À un moment donné, quatre voitures de police étaient stationnées au bout de la rue, à gauche de la manifestation, probablement pour discuter de la manière d’intervenir auprès des manifestant·e·s. Après ce qui semblait être une longue discussion, elles sont reparties.

La manifestation bruyante s’est poursuivie pendant une bonne heure, sans être interrompue par la police ou les résident·e·s en colère. Ma compagne/Mon compagnon et moi avons quitté l’hôtel Canopy pour nous rendre au prochain lieu de rendez-vous à Bloomington. Après notre départ, les camarades qui étaient encore à l’hôtel Canopy by Hilton sont resté·e·s pour parler à la presse de l’action. Peu après, la police de Minneapolis est arrivée avec un déploiement de force absurdement disproportionné. Selon nos camarades qui étaient encore présent·e·s sur place, les flics sont arrivés avec une douzaine de véhicules ou plus. Un·e militant·e a plaisanté en disant qu’il y avait une voiture pour chaque policier qui avait répondu à l’appel. Un policier a annoncé au mégaphone que les militant·e·s devaient quitter les lieux et a annoncé que l’action était « un rassemblement illégal ». Aucune arrestation n’a eu lieu.

Après l’action au Canopy, nos camarades nous ont rejoint à Bloomington pour établir notre plan d’action pour le prochain hôtel. Il faisait froid et il pleuvait, nous avons donc décidé de faire court et d’être efficace. Nous nous sommes garé·e·s sur le parking de l’hôtel et avons déclenché les alarmes de nos voitures pendant quelques minutes avant de sortir pour faire deux tours autour de l’hôtel en faisant du bruit. La police a réagi différemment à cette manifestation par rapport à celle qui avait eu lieu plus tôt cet hiver. Elle n’était pas déjà sur place pour nous attendre, mais elle a réagi rapidement.

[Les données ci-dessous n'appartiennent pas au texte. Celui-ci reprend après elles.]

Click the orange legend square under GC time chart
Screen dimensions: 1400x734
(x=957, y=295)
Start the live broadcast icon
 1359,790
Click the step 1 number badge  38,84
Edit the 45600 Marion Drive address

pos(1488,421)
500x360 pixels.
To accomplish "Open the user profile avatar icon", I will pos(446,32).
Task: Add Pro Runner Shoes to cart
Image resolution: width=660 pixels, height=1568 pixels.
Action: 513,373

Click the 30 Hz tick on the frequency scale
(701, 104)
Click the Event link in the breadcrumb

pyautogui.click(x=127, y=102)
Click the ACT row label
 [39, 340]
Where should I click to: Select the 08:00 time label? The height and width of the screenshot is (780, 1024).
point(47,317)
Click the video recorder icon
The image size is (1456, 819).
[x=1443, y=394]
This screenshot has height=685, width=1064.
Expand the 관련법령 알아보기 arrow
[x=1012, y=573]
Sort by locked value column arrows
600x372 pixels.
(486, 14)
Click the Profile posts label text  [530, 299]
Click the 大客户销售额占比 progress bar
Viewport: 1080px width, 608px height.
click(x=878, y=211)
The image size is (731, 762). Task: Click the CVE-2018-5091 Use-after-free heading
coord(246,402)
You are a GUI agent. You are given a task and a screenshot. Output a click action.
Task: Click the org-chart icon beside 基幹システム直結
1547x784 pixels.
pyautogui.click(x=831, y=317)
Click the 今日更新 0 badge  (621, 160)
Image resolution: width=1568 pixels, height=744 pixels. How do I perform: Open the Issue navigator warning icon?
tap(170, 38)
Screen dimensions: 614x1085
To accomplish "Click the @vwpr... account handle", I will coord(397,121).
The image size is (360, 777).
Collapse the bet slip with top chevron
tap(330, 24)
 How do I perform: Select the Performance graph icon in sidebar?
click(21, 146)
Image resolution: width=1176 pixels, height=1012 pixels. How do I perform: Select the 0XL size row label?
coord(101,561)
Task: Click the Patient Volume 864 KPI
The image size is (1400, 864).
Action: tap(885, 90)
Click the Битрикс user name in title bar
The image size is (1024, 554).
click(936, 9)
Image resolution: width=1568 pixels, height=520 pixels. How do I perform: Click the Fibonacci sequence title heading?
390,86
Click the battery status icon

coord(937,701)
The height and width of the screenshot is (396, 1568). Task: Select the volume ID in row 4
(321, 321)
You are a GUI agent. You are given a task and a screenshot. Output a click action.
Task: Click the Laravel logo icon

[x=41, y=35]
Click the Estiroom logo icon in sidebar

Les agents qui sont intervenus ont demandé aux militant·e·s de quitter les lieux immédiatement, sous peine d’être accusé·e·s de violation de propriété.

Le 25 janvier 2026.

La première manifestation publique rassemblant un grand nombre de personnes s’est déroulée à Edina, une banlieue aisée de Minneapolis. La foule comptait facilement environ 200 personnes. De plus en plus de gens sont arrivés tout au long de la nuit, ce qui est courant dans les manifestations bruyantes. La foule était furieuse, mais l’ambiance était festive. Les manifestant·e·s dansaient, riaient et discutaient lorsqu’iels n’utilisaient pas leurs instruments bruyants. Certain·e·s ont identifié les véhicules des mercenaires fédéraux et ont échangé des informations sur la manière de les reconnaître. Les organisateurs ont tenté de maintenir la foule sur le trottoir et à l’écart de la propriété de l’hôtel, dans l’espoir de retarder l’intervention de la police, mais leurs efforts ont largement échoué.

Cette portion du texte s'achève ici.